7. Absence of collaboration model
Developing an AI based decision engine would involve outputs from business and data science team. This can include analysts, data scientists, data engineers along with some business users with a collaborative effort being deployed by all stakeholders. With an increased use of remote working structure organizations need to have an effective collaboration environment supporting data ops and model’s ops capabilities.
8. Data privacy and GDPR
General Data Protection Regulation (GDPR) and The California Consumer Privacy Act (CCPA) both of which came into effect in 2018 has stressed on the issue of privacy and opened up a tight compliance guideline. AI needs to ensure that there is a balancing act on data protection, privacy and ethics.

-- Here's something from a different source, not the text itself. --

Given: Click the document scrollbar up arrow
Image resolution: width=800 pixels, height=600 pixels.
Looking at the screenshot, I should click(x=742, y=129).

9. Integration with operational engines
Effective AI doesn’t end at using AI technique, it is a process which also involves operationalizing with the existing/recommended platform. Optimization of the integration platform involves ingesting AI into it to improve execution and make AI driven decisions performance by standardizing the decision process from data integration to solution output. Another notable advantage is AI is to train the training data set to automate the statistical modelling process without any manual intervention
10. The cost factors
Almost all business organizations in the world are embracing AI. The benefits delivered by implementing effective AI in the business process are colossal. Effective AI also involves cost benefit analysis. There are numerous factors leading to the pricing of AI:
· The current level of AI maturity
· The level of AI maturity the company needs to enter
· Architecture of AI to be used
· The performance of AI algorithms
· The complexity of AI algorithms
· The amount and availability of data to be consumed by AI engine
While it should be admitted that this is an ongoing journey and many more such drivers would be added to the feature store as we move on.
Hope you like the story !!!